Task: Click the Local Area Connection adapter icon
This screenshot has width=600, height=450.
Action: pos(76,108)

...

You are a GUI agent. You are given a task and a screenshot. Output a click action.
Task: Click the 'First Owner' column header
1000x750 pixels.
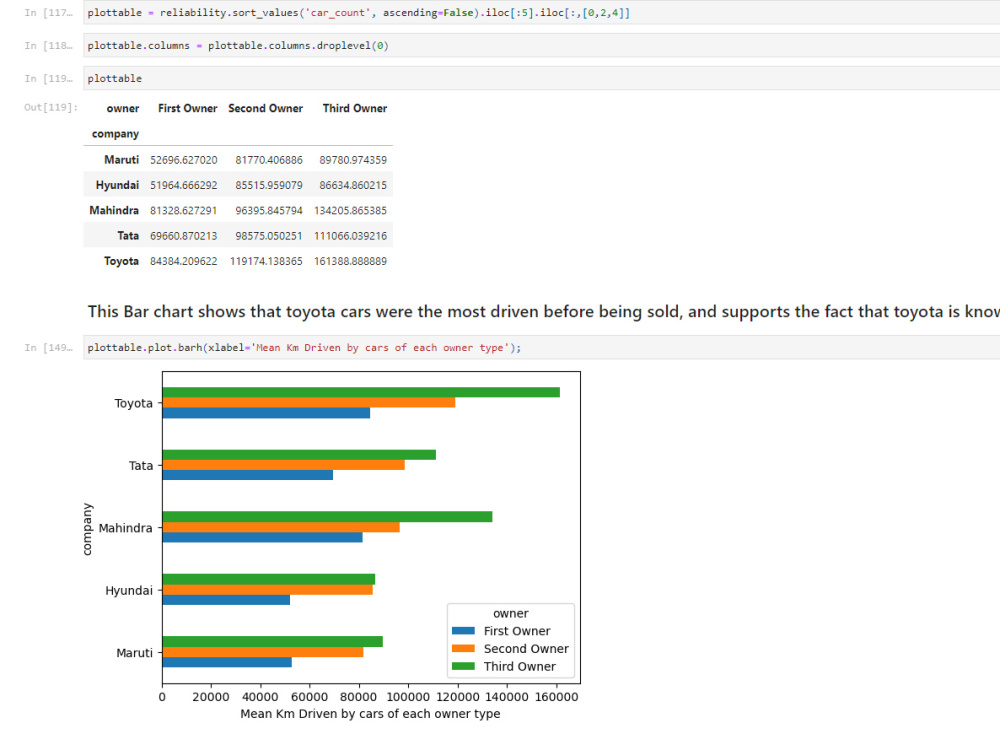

## [Description of the task]
Would you quote everything above from the line containing "Task: Click the 'First Owner' column header" down to the line containing "1000x750 pixels."? Include both of those lines and nothing else.

## [Result of this task]
Task: Click the 'First Owner' column header
1000x750 pixels.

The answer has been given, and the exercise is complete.